**WORK REQUEST:** Each entry needs to be given again, character for character.

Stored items
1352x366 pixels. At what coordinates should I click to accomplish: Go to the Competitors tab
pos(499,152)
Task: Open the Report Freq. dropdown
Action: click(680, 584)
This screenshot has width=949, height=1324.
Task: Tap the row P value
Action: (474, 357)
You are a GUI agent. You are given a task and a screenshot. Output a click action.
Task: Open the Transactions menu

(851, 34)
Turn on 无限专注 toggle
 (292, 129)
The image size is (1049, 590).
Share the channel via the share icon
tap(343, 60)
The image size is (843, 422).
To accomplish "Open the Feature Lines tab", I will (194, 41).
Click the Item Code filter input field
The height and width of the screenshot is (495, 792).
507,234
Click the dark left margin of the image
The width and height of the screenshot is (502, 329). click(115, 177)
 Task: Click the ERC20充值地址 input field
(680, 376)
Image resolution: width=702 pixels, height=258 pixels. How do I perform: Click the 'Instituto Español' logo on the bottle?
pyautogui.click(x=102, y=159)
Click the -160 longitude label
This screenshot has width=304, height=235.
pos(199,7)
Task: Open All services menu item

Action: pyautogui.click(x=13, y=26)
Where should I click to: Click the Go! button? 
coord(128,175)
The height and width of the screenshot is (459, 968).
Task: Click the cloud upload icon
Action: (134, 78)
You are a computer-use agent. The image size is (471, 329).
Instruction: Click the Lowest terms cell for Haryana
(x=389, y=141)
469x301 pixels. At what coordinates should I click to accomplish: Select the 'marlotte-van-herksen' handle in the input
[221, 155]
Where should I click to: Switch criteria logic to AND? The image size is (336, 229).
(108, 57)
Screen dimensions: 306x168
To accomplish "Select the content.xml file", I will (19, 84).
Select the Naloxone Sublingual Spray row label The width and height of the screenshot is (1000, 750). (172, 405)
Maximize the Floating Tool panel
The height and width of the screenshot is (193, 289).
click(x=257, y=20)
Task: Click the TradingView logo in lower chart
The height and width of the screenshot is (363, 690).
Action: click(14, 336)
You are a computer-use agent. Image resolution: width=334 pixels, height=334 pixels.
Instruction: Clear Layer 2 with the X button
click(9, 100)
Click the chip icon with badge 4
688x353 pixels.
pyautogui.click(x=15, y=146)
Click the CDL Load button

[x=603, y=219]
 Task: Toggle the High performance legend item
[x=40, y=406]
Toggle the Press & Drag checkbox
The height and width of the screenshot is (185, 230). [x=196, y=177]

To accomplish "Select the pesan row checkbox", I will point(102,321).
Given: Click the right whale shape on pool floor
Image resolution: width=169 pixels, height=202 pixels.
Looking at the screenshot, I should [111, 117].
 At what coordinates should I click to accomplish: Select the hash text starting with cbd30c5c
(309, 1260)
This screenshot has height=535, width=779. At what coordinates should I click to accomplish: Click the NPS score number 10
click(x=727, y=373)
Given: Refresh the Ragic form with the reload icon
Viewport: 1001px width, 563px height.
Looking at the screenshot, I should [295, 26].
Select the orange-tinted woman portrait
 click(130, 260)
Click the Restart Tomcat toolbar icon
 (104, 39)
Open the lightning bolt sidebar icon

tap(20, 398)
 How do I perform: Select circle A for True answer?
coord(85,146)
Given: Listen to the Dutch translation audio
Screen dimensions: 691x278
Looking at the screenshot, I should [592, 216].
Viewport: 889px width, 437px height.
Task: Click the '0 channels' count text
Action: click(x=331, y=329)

**EXERCISE ANSWER:**
1352x366 pixels. At what coordinates should I click to accomplish: Go to the Competitors tab
pos(499,152)
Task: Open the Report Freq. dropdown
Action: click(680, 584)
This screenshot has width=949, height=1324.
Task: Tap the row P value
Action: (474, 357)
You are a GUI agent. You are given a task and a screenshot. Output a click action.
Task: Open the Transactions menu

(851, 34)
Turn on 无限专注 toggle
 (292, 129)
The image size is (1049, 590).
Share the channel via the share icon
tap(343, 60)
The image size is (843, 422).
To accomplish "Open the Feature Lines tab", I will (194, 41).
Click the Item Code filter input field
The height and width of the screenshot is (495, 792).
507,234
Click the dark left margin of the image
The width and height of the screenshot is (502, 329). click(115, 177)
 Task: Click the ERC20充值地址 input field
(680, 376)
Image resolution: width=702 pixels, height=258 pixels. How do I perform: Click the 'Instituto Español' logo on the bottle?
pyautogui.click(x=102, y=159)
Click the -160 longitude label
This screenshot has width=304, height=235.
pos(199,7)
Task: Open All services menu item

Action: pyautogui.click(x=13, y=26)
Where should I click to: Click the Go! button? 
coord(128,175)
The height and width of the screenshot is (459, 968).
Task: Click the cloud upload icon
Action: (134, 78)
You are a computer-use agent. The image size is (471, 329).
Instruction: Click the Lowest terms cell for Haryana
(x=389, y=141)
469x301 pixels. At what coordinates should I click to accomplish: Select the 'marlotte-van-herksen' handle in the input
[221, 155]
Where should I click to: Switch criteria logic to AND? The image size is (336, 229).
(108, 57)
Screen dimensions: 306x168
To accomplish "Select the content.xml file", I will (19, 84).
Select the Naloxone Sublingual Spray row label The width and height of the screenshot is (1000, 750). (172, 405)
Maximize the Floating Tool panel
The height and width of the screenshot is (193, 289).
click(x=257, y=20)
Task: Click the TradingView logo in lower chart
The height and width of the screenshot is (363, 690).
Action: click(14, 336)
You are a computer-use agent. Image resolution: width=334 pixels, height=334 pixels.
Instruction: Clear Layer 2 with the X button
click(9, 100)
Click the chip icon with badge 4
688x353 pixels.
pyautogui.click(x=15, y=146)
Click the CDL Load button

[x=603, y=219]
 Task: Toggle the High performance legend item
[x=40, y=406]
Toggle the Press & Drag checkbox
The height and width of the screenshot is (185, 230). [x=196, y=177]

To accomplish "Select the pesan row checkbox", I will point(102,321).
Given: Click the right whale shape on pool floor
Image resolution: width=169 pixels, height=202 pixels.
Looking at the screenshot, I should [111, 117].
 At what coordinates should I click to accomplish: Select the hash text starting with cbd30c5c
(309, 1260)
This screenshot has height=535, width=779. At what coordinates should I click to accomplish: Click the NPS score number 10
click(x=727, y=373)
Given: Refresh the Ragic form with the reload icon
Viewport: 1001px width, 563px height.
Looking at the screenshot, I should [295, 26].
Select the orange-tinted woman portrait
 click(130, 260)
Click the Restart Tomcat toolbar icon
 (104, 39)
Open the lightning bolt sidebar icon

tap(20, 398)
 How do I perform: Select circle A for True answer?
coord(85,146)
Given: Listen to the Dutch translation audio
Screen dimensions: 691x278
Looking at the screenshot, I should [592, 216].
Viewport: 889px width, 437px height.
Task: Click the '0 channels' count text
Action: click(x=331, y=329)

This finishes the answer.